Unexpected Returns:
Understanding Secular Stock Market Cycles
(Hardcover)
by Ed Easterling
Winner ForeWord Magazine Bronze Award
for Best Business/Economics Book of the Year. This investment
book uses extensive full-color graphics to explain the
fundamentals of the markets-an essential resource before
reading how-to books or engaging investment advice. It is a
unique combination of investment art and investment science
that enables the reader to differentiate between irrational
hope and a rational view of current market conditions.
From the Publisher
"Ed Easterling has given the world of investing the single
best, easy-to-read, study of stock market cycles of which I
know. He lays out a path for you to find your own Unexpected
Returns, showing you how to confidently navigate the waters of
market volatility. Serious investors will devour this book and
profit. It should be required reading for investment
professionals."
- John Mauldin, President, Millennium Wave Investments;
author of Bull's Eye Investing
"Unexpected Returns provides a broad,
deep, and provocative exploration of the factors that determine
stock market investment returns over a person's lifetime. Of
special interest to me, as a Federal Reserve policy advisor on
monetary policy, is Easterling's exploration of the critical
role of low and stable inflation as a key determinant of stock
market performance."
- Harvey Rosenblum, Senior Vice President and Director of
Research, Federal Reserve Bank of Dallas
"Unexpected Returns is at once a penetrating analysis of
more than a century of stock market experience and a realistic
guide to how we may expect the markets to perform in the years
ahead. Easterling's findings and conclusions are grounded on
the best economic and financial thinking of our time. This is a
book for the serious investor and student of the markets."

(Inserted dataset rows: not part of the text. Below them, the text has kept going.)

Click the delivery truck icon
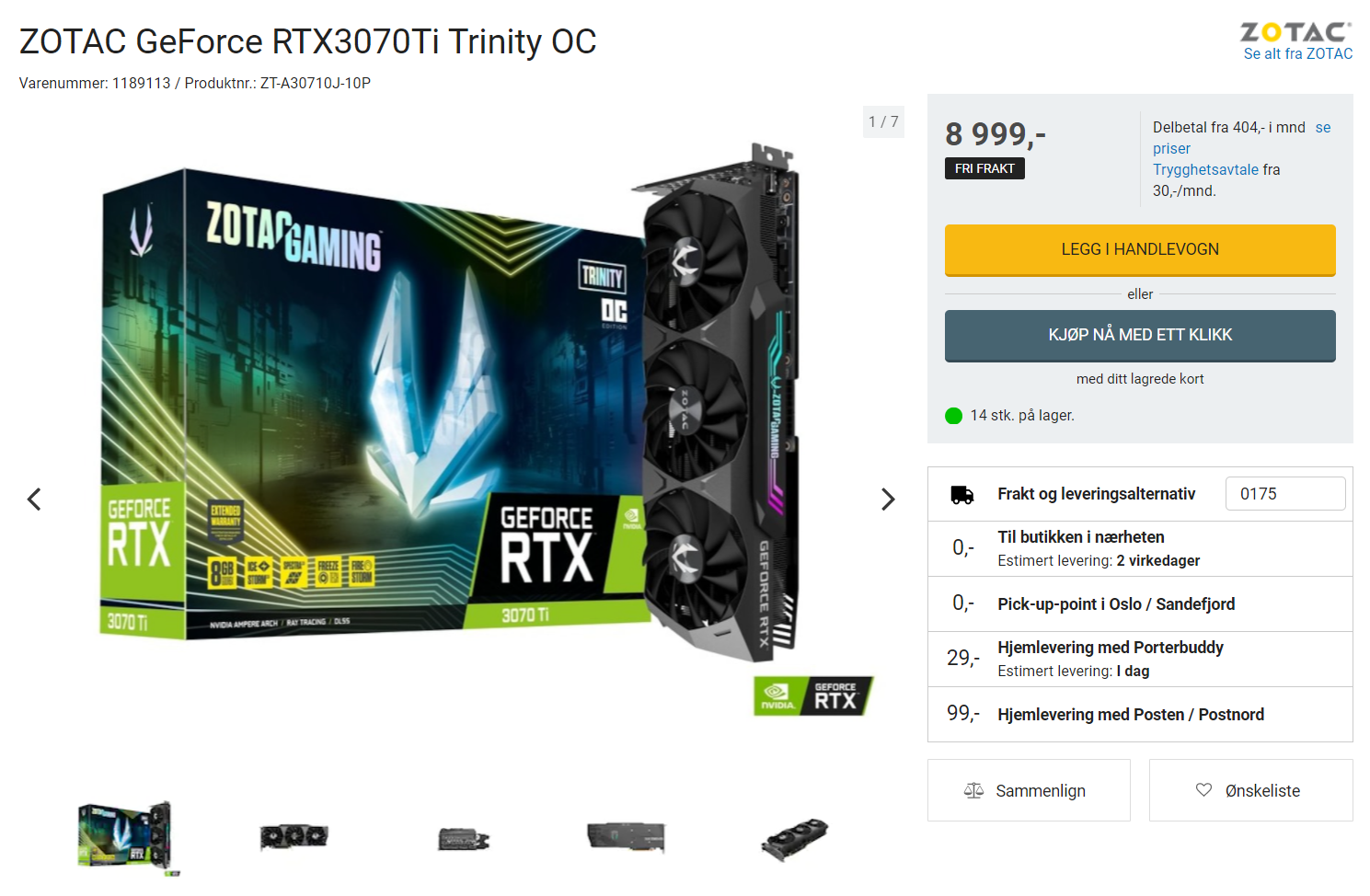1370x896 pixels. (961, 495)
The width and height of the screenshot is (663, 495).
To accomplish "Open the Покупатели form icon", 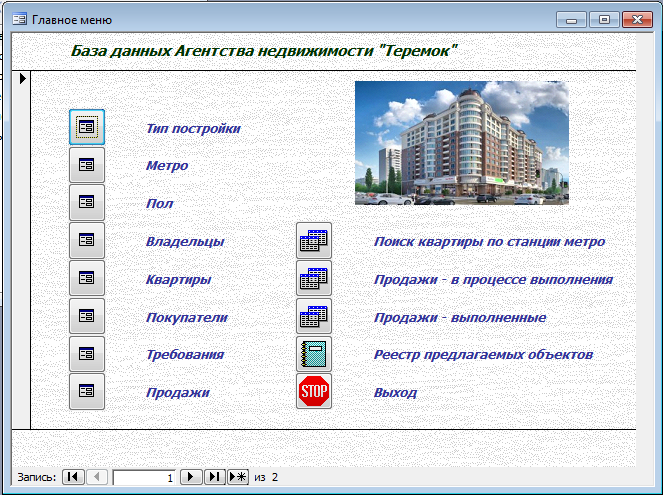I will 87,316.
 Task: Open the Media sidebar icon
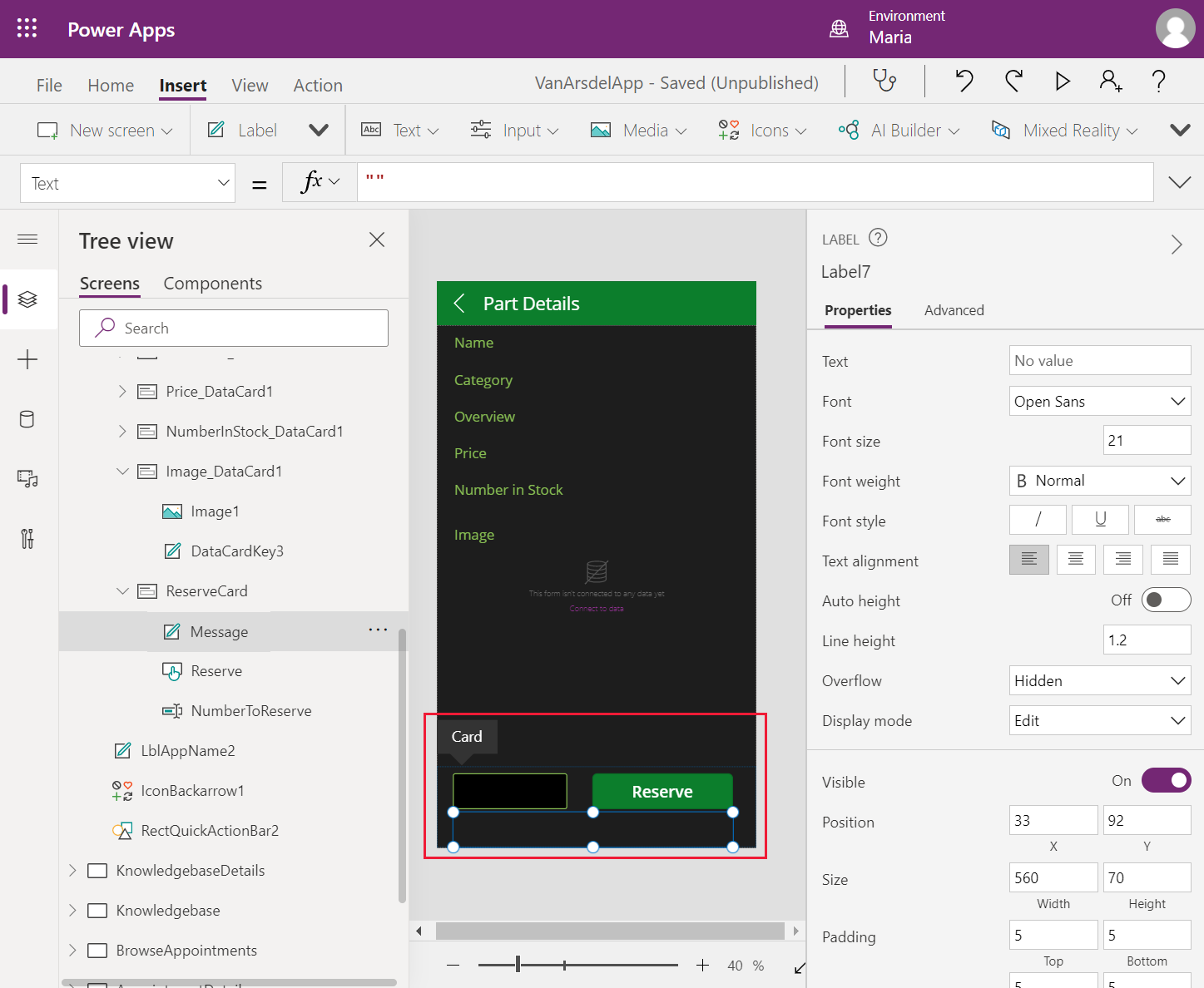[x=27, y=479]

- Richard Sylla, Henry Kaufman Professor of the History of
Financial Institutions and Markets, Stern School of Business,
New York University; co-author of A History of Interest
Rates
"The stock market is one of the few places on earth where
people become more excited to buy when things are expensive,
and more anxious to sell when things are cheap. Ed Easterling
has penned a masterful accounting about why this is so
wealth-destructive, presented without preconceived notion or
bias."
- Bill Mann, Senior Editor, Investing, The Motley Fool
"People are accustomed to the vagaries of market cycles. Far
too few realize that these are subsumed within secular bull and
bear markets, spanning decades not years. Ed Easterling has
done a fine job of describing how these long cycles work and
how the investor can plan investment strategies accordingly."